_WHAT YOU ARE ASKED TO DO_.
In the hospital news report, copy the passage that begins with "Bernie Thomas is" and ends with "believe her eyes.", and swap "brochure" for "pamphlet".

_TEXT EXCERPT_.

- - - - - - -

February 17, 2009, News 12 at 6 o'clock
AUGUSTA, Ga.--- We watched them break ground and then we watched the construction of concrete and steel rise out of the ground. Tuesday, University Hospital cut the ribbon on it's brand new Heart and Vascular Institute. It features four stories of cutting edge medical technology and a reminder of just how far they have come over the years.
Bernie Thomas is one of the first patients to see the new building from the inside. He had an old brochure, yellowing from age, in his room. On it, a picture of a nurse, dressed in all white, standing by the equipment of the day. 1950's technology. It's what the state of the art in critical care used to look like at University Hospital. But if the 1950's era nurse walked out of the past and into this room, she wouldn't believe her eyes.
Bernie is very impressed by his modern surroundings.
"It's been really good. I haven't seen much of the building."
You'll have to forgive Bernie for not getting out more. He's recovering from some serious surgery. But he's not a heart patient.
"I wondered why I was here when I first got here 'cause I didn't have what I would consider cardiovascular surgery, which I consider heart surgery. I had cancer, esophageal cancer."

- - - - - - -

_AVAILABLE DATA_.

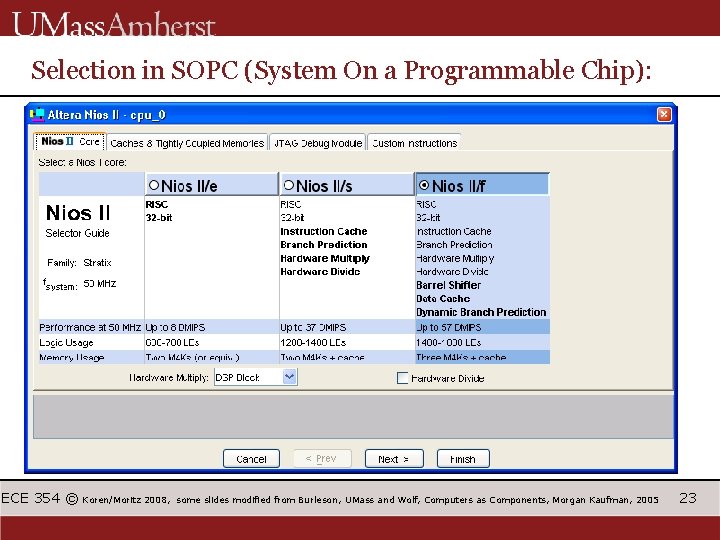Click the Altera Nios II title bar icon
The height and width of the screenshot is (540, 720).
pos(37,114)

- - - - - - -

_EXERCISE OUTPUT_.
Bernie Thomas is one of the first patients to see the new building from the inside. He had an old pamphlet, yellowing from age, in his room. On it, a picture of a nurse, dressed in all white, standing by the equipment of the day. 1950's technology. It's what the state of the art in critical care used to look like at University Hospital. But if the 1950's era nurse walked out of the past and into this room, she wouldn't believe her eyes.